**WHAT YOU WILL DO**.
The required result is an exact copy of every line from the one with "At what coordinates" through the last line below, with the pictures left out.

[Records from a dataset]
Start of Block

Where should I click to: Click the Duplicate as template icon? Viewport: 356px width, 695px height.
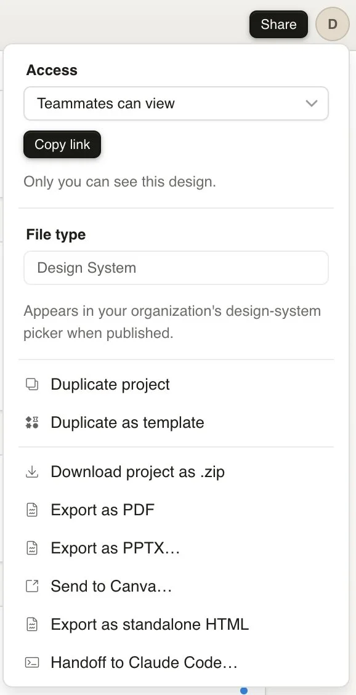(x=32, y=422)
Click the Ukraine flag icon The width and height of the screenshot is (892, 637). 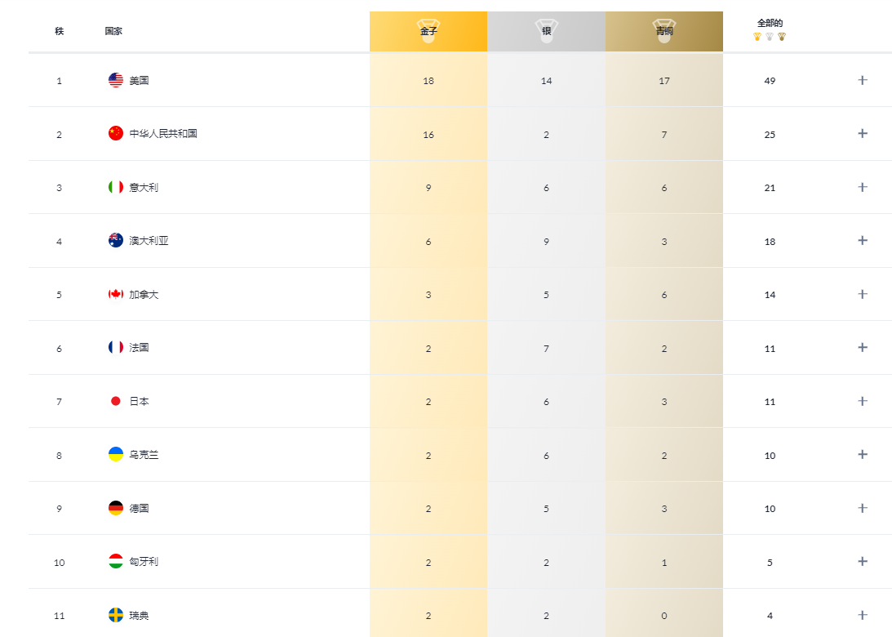pos(116,454)
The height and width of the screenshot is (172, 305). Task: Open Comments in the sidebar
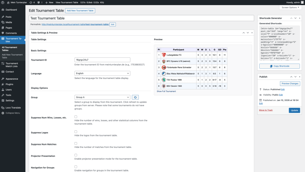pyautogui.click(x=11, y=33)
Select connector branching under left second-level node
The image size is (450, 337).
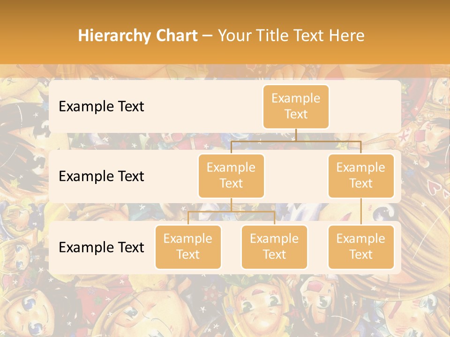pyautogui.click(x=231, y=212)
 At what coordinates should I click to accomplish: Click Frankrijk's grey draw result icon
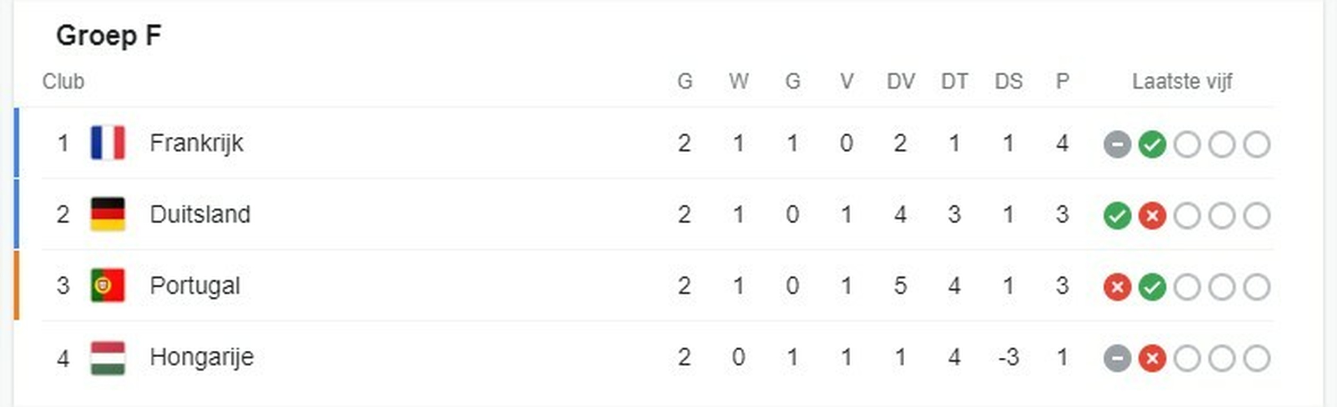coord(1117,144)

End of Block

**ANSWER BOX**.
 At what coordinates should I click to accomplish: Click Frankrijk's grey draw result icon
coord(1117,144)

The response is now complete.